My last blog post was incredibly whiny.  As Andrew Sullivan so eloquently put it in his article “Why I blog” in the Atlantic, blogging is “the spontaneous expression of instant thought… its borders are extremely porous and its truth inherently transitory.  The consequences of this for the act of writing are still sinking in.” 


In my case, it means that although I recoil in humiliation at having written such a narcissistic previous blog post, it’s there to stay and, if anything, shows how easily it is to write in the passion (or in my case, the dripping self-pity) of the moment and realise the consequences later.  Maybe that’s why blogging can be so exciting too  - “… blogging requires an embrace of such hazards, a willingness to fall off the trapeze rather than fail to make the leap”.

Even the most careful and self-aware blogger will reveal more about himself than he wants to in a few unguarded sentences and publish them before he has the sense to hit Delete. The wise panic that can paralyze a writer—the fear that he will be exposed, undone, humiliated—is not available to a blogger. You can’t have blogger’s block. You have to express yourself now, while your emotions roil, while your temper flares, while your humor lasts. You can try to hide yourself from real scrutiny, and the exposure it demands, but it’s hard. And that’s what makes blogging as a form stand out: it is rich in personality. The faux intimacy of the Web experience, the closeness of the e-mail and the instant message, seeps through. You feel as if you know bloggers as they go through their lives, experience the same things you are experiencing, and share the moment.

I feel as though there’s no point writing if I sugar-coat things.  Part of this new period in my life is being more genuine to who I am and also writing not too self-consciously.  It’s going to more accurately depict what the experience is like.  People are going to get different impressions and judge me on what they read anyway, so as long as I’m being honest with myself and trying each day to live a good, kind, meaningful life I think I’ll be OK. 

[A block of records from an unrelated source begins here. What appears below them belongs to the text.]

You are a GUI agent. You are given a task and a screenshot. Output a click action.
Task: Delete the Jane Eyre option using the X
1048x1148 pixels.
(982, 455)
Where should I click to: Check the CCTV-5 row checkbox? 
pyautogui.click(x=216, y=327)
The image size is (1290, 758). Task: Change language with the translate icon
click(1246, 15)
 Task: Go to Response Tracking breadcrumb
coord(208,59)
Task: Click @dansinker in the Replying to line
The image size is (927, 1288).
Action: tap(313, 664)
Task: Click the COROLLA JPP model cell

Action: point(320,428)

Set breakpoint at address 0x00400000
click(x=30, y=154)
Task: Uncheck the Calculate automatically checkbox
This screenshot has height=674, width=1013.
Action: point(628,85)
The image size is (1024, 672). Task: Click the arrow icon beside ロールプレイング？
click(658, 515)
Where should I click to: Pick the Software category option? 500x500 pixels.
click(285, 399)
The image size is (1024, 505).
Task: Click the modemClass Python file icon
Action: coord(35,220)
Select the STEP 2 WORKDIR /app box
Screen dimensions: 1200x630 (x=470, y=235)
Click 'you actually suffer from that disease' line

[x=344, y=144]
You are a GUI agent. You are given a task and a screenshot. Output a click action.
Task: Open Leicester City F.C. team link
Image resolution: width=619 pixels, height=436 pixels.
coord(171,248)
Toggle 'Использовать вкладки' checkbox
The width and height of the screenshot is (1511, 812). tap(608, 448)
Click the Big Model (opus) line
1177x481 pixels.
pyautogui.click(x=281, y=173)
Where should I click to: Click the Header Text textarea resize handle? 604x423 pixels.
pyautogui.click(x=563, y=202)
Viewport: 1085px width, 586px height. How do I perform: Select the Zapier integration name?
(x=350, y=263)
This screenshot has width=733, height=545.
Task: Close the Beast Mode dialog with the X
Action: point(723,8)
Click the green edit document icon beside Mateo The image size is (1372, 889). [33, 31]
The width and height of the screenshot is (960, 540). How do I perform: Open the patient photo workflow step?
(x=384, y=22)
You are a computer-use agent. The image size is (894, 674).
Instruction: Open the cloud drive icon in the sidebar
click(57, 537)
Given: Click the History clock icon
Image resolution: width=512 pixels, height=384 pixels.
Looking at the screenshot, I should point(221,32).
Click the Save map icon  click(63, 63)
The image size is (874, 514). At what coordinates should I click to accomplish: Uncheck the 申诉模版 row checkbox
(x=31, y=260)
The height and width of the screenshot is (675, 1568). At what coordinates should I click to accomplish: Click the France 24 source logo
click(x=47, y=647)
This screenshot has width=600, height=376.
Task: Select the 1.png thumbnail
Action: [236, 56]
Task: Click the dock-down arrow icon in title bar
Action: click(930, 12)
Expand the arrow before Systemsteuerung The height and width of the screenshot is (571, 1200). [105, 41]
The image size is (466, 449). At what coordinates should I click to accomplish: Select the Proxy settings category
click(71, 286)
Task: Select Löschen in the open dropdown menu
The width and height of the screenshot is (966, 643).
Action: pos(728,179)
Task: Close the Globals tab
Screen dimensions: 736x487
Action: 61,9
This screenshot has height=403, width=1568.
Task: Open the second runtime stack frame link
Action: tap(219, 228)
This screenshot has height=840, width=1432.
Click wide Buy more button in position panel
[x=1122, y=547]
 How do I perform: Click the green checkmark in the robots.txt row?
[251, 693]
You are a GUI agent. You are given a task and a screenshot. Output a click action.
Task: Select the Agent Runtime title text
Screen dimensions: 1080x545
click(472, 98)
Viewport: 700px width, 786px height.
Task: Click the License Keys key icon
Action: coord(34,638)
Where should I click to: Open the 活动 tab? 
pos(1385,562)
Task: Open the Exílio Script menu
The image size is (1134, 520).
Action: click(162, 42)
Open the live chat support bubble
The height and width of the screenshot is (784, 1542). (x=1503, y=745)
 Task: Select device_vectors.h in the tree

I like the idea that the older we get, we don’t change so much as just develop more into ourselves. 


Of course I’m flawed, have intense periods of self-doubt… I’ve never felt more like a failure than I do now as a teacher.  And I have to just accept this and learn the hard way that sometimes, in the good ol’ American language of self-help, sometimes you have to fail to succeed.  And look on the bright side.  And there are lots of good things happening in my life right now.  Lots.  Like remembering Babar is awesome.  Thank you Universe!

1 comment:

  1. Gumby was awesome, too.

    You can shape yourself into whoever you want.